On the same day as the Law School’s roundup, the Supreme Court heard oral arguments in one of the most closely watched cases of the term—Fisher v. University of Texas, a challenge to an affirmative action admissions policy.
 
“This is a ‘don’t ask, don’t tell’ race plan,” said Shaw, who was lead counsel in 2003 for black and Latino students who intervened to defend a University of Michigan affirmative action policy in Gratz v. Bollinger. “The key vote here is Justice [Anthony] Kennedy. He has never voted to uphold anything race conscious that’s come before him,” said Shaw of the jurist who is often the swing vote on the court.
 
In the Fisher case, a white student who applied to the University of Texas, Abigail Fisher, claims she was harmed by a two-tier approach to admissions that automatically offers seats to Texas high school graduates in the top 10 percent of their class and fills a smaller number of slots by using several measurements, including race.
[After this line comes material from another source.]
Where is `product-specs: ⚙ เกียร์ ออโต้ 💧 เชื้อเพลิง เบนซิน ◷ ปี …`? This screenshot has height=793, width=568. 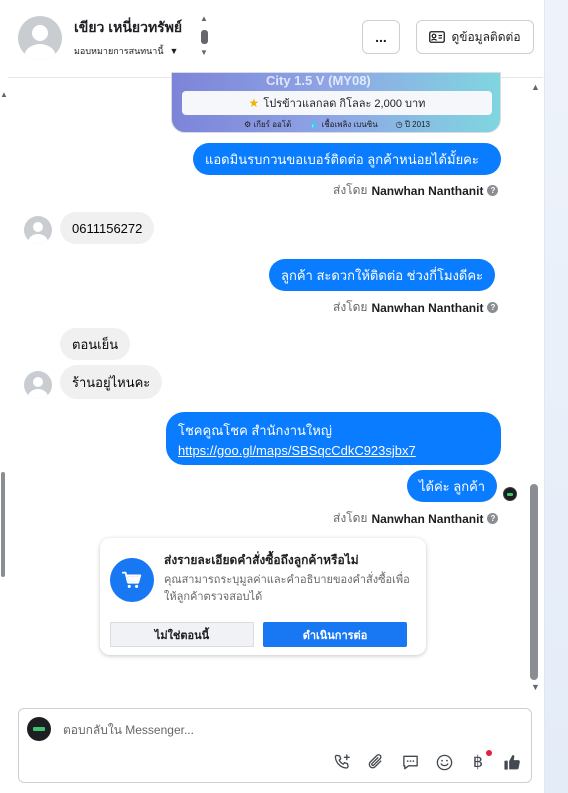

Arguing she was unfairly rejected, Fisher’s lawsuit calls into question the high court’s 2003 decision in Grutter v. Bollinger. There, a 5-4 majority upheld a University of Michigan Law School diversity program, finding it served a compelling state interest and was holistic and narrowly tailored.
 
What’s changed since that decision, said Shaw, is the composition of the court, including the 2006 retirement of Justice Sandra Day O’Connor, who wrote Grutter. “Most expectations are that Grutter will not survive this intact,” Shaw said.
 
Another hot-button issue, gay marriage, also is on a trajectory to the Supreme Court with cert petitions pending on cases from both coasts.
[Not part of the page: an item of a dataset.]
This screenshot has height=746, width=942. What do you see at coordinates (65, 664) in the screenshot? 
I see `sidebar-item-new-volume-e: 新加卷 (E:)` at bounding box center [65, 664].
“I won’t bet as much on the outcome as on the fact that the court will take at least one of the cases,” said Professor Suzanne B.Goldberg, co-director of the Center for Gender and Sexuality Law. While she was a senior attorney with Lambda Legal, Goldberg was co-counsel on two cases that eventually became cornerstone gay rights victories–Lawrence v. Texas, which invalidated Texas’ sodomy law; and Romer v. Evans, which struck down an anti-gay Colorado constitutional amendment.
 
One set of gay marriage cases the court could accept for review challenges the 1996 Defense of Marriage Act (DOMA), which, in Section 3, denies federal benefits to same-sex couples. Four lower courts have recently found that section unconstitutional.
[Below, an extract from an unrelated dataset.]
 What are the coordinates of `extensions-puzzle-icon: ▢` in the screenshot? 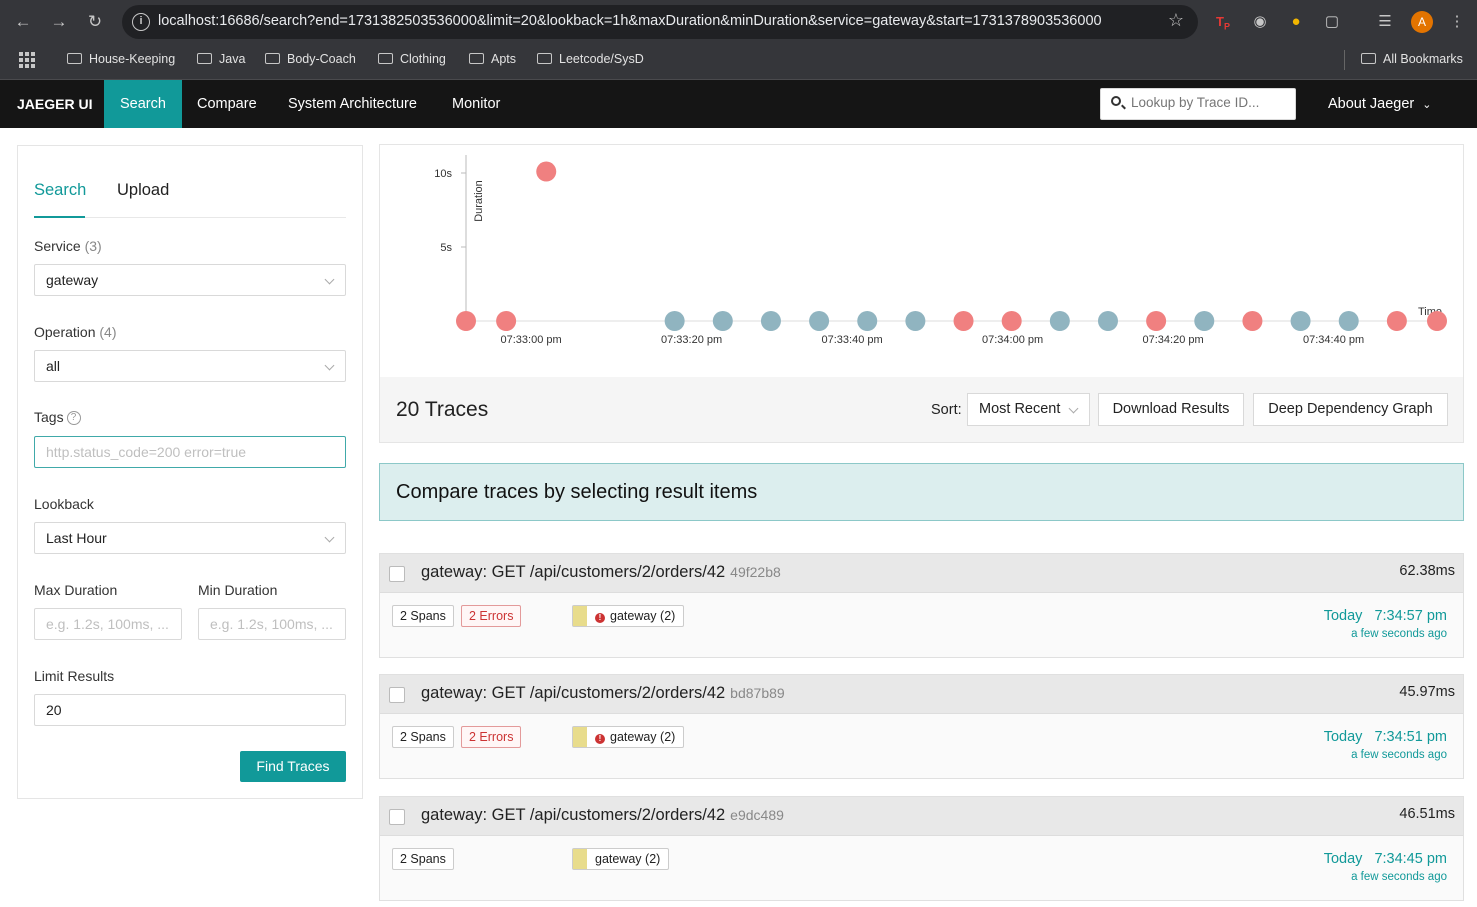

A different case, Hollingsworth v. Perry, seeks Supreme Court review of the constitutionality of California’s Prop 8. In February 2012, the Ninth Circuit ruled that the ballot measure limiting marriage to heterosexual couples is unconstitutional.
 
In Perry, “the issue is whether the equal protection clause and the due process clause of the United States Constitution require states to recognize the marriage of same-sex couples,” Goldberg said. 
 
Shapiro predicted the court will take the DOMA case and pass on Prop. 8.
 
Panelists also discussed provocative decisions from last year.
 
Constitutional law Professor Jamal Greene said Chief Justice John G. Roberts Jr.’s ruling on Medicaid funding in the health care decision is “the sleeping dog.” While otherwise upholding the Affordable Care Act, the opinion said states could not be coerced into participation under threat of losing all Medicaid funding.
 
“It opens an incredibly large door,” said Greene, adding that many federal programs use funding sanctions. “This is serious. This going to generate a tremendous amount of litigation.”
 
Greene, a former clerk for retired Justice John Paul Stevens, said the justices don’t spend a lot of time scouring public opinion polls.
 
“But they are members of society,” he added. And the cases coming before them this term, said Goldberg, ask a central social question: “In what direction is this country going?”